● TASK INSTRUCTIONS
There is one span to output from the data below: the lines starting at the line with "You are a computer-use" and ending at the line with "Screen dimensions: 1141x1064". Output it exactly, ends included, nothing more.

● ENTRIES SHOWN
----

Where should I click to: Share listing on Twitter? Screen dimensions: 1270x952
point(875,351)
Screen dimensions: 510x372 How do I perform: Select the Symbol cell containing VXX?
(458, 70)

----

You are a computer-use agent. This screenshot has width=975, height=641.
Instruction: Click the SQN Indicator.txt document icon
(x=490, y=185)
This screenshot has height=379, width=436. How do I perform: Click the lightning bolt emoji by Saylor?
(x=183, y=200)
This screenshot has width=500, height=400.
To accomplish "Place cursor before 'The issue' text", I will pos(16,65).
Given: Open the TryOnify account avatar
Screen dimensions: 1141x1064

----

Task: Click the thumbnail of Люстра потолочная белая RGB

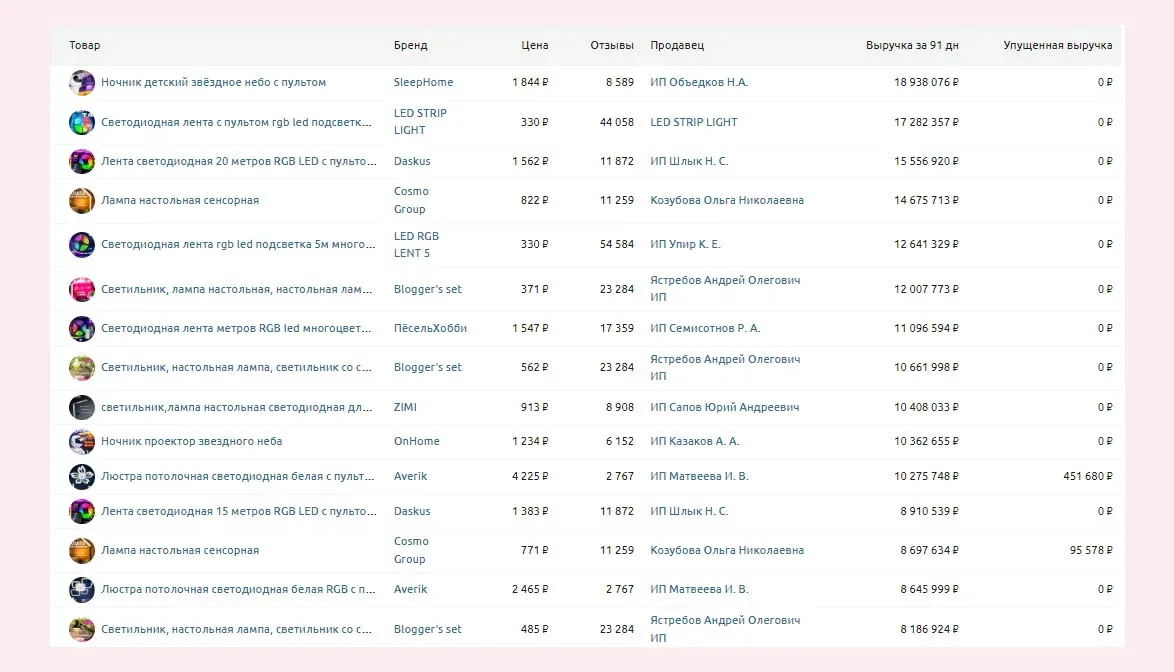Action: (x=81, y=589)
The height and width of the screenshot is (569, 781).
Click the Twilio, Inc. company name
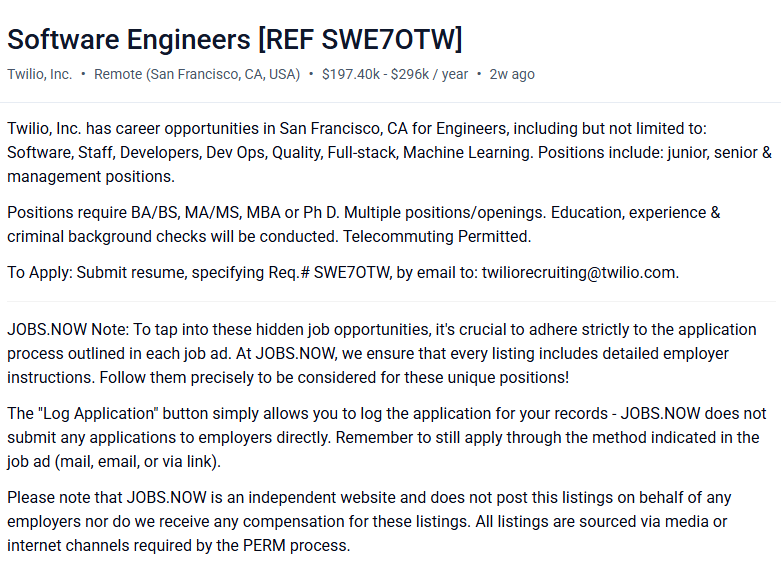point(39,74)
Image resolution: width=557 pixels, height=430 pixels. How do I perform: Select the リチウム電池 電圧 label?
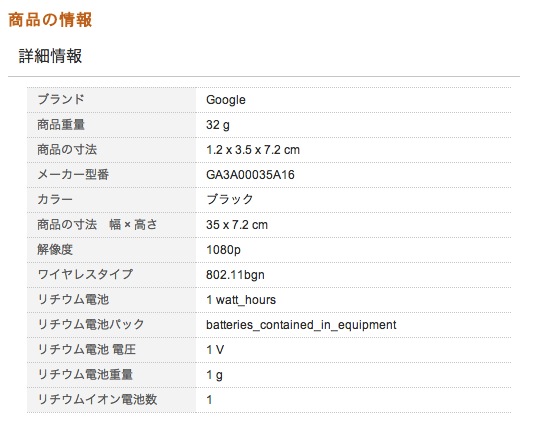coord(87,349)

----

● FINISHED EXERCISE
You are a computer-use agent. This screenshot has width=975, height=641.
Instruction: Click the SQN Indicator.txt document icon
(x=490, y=185)
This screenshot has height=379, width=436. How do I perform: Click the lightning bolt emoji by Saylor?
(x=183, y=200)
This screenshot has width=500, height=400.
To accomplish "Place cursor before 'The issue' text", I will pos(16,65).
Given: Open the TryOnify account avatar
Screen dimensions: 1141x1064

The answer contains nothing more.